A “soft” Approval-in-Principle (AIP) takes 2–6 weeks. Conversion from AIP to formal loan offer usually takes another 4–6 weeks once you’ve identified a property and submitted the valuation and solicitor’s pack.

Frequently asked questions

Can I borrow more if I’m willing to take a longer term? Up to a point. A longer term reduces the monthly payment, which can help with the affordability stress test if that’s binding. But the LTI multiplier is a hard cap regardless of term — no Irish lender will lend you 5× income just because you take a 35-year term instead of 25.

Does the 4× LTI include my Help-to-Buy money? No. Help-to-Buy is part of your deposit, not your loan. The €280,000 4× LTI on €70k income remains €280,000 whether or not you’re using HTB. The HTB money reduces how much cash deposit you need to fund from savings.

What if I’m self-employed for less than 2 years? Most Irish lenders require 2 years of certified accounts at minimum, 3 years preferred. The few exceptions (typically professionals moving from PAYE to a partnership in the same field) can sometimes get a loan on 12 months of accounts plus the previous PAYE history, but it’s lender-by-lender.

Will my parents’ help with the deposit be questioned? A gifted deposit is fine but the lender will require a signed gift letter from the donor confirming the funds are unconditional and non-repayable. Some lenders also want evidence of the donor’s source of funds for amounts over €25k-€50k.

Can I include rental income from a property I plan to buy? Generally no for a principal-dwelling mortgage. The lender wants to see your borrowing capacity for the home you’ll live in. The exception is renting out a room under the rent-a-room scheme (up to €14,000 tax-free) — some lenders will include 50-75% of plausible rent-a-room income for borrowers buying houses with spare bedrooms.

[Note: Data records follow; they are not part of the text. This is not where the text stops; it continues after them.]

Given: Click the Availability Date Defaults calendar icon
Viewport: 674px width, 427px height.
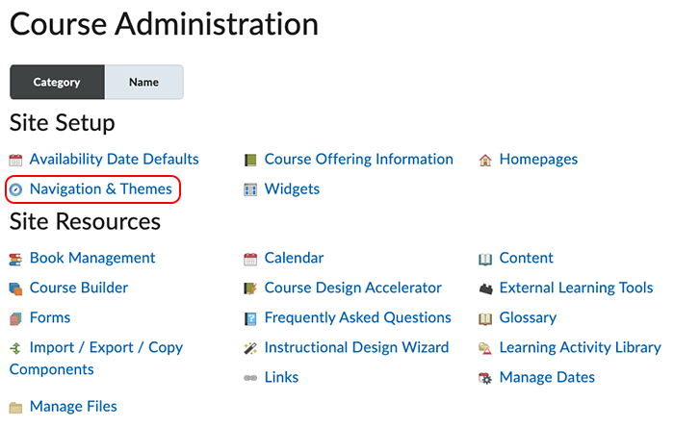Looking at the screenshot, I should coord(15,160).
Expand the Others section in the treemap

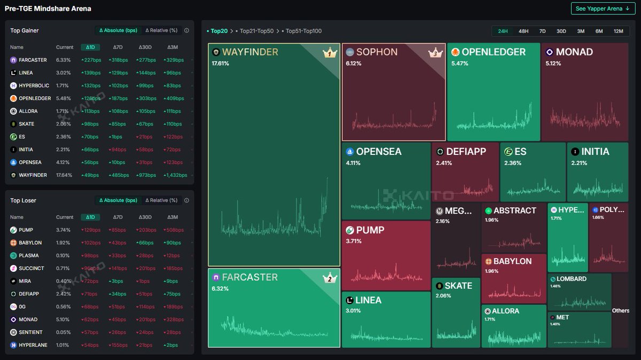click(x=621, y=310)
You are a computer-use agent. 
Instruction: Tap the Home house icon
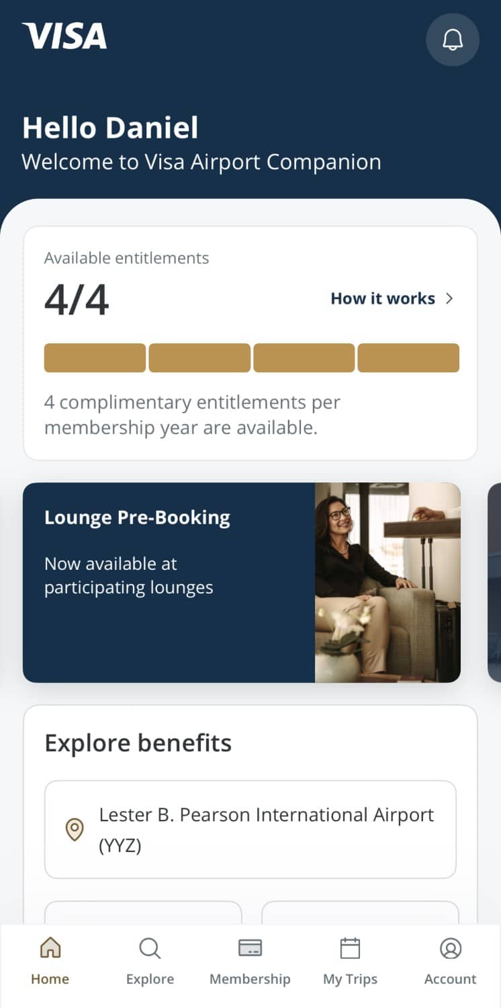click(50, 948)
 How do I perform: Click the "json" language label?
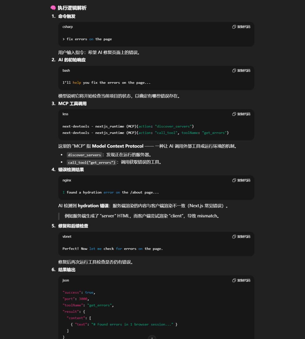(66, 280)
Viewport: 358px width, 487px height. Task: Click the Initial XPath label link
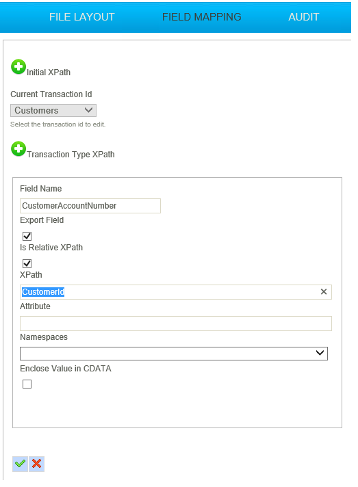tap(49, 73)
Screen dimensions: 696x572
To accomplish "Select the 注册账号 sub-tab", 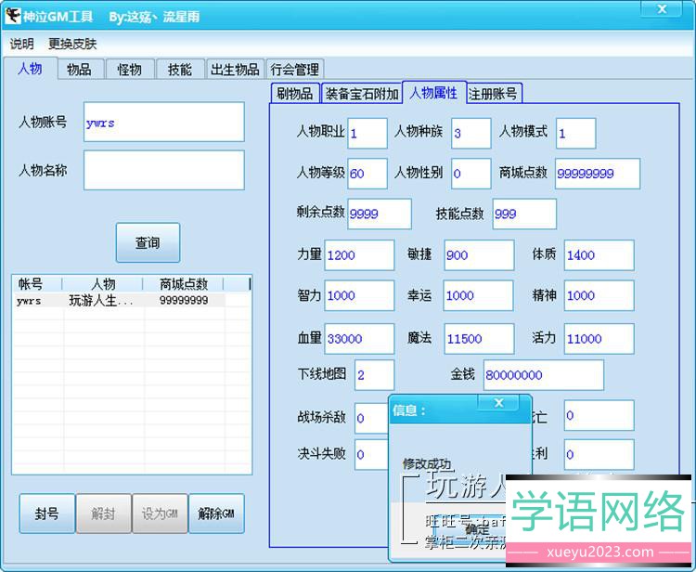I will [x=494, y=94].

Does the stress test go away once I’m in the house? It only applies at origination. Once the loan is drawn down, the bank doesn’t re-test you each year. The actual rate you pay will be the contracted variable or fixed rate, not the stressed rate. The point of the stress test is to confirm at the application stage that you’d cope with a 2% rate rise during the loan term.

This guide reflects the Central Bank rules and lender practice as they stand in 2026. Individual lender criteria vary at the margin — for an actual borrowing capacity figure, get an Approval-in-Principle from two or three lenders rather than relying on any single calculator output.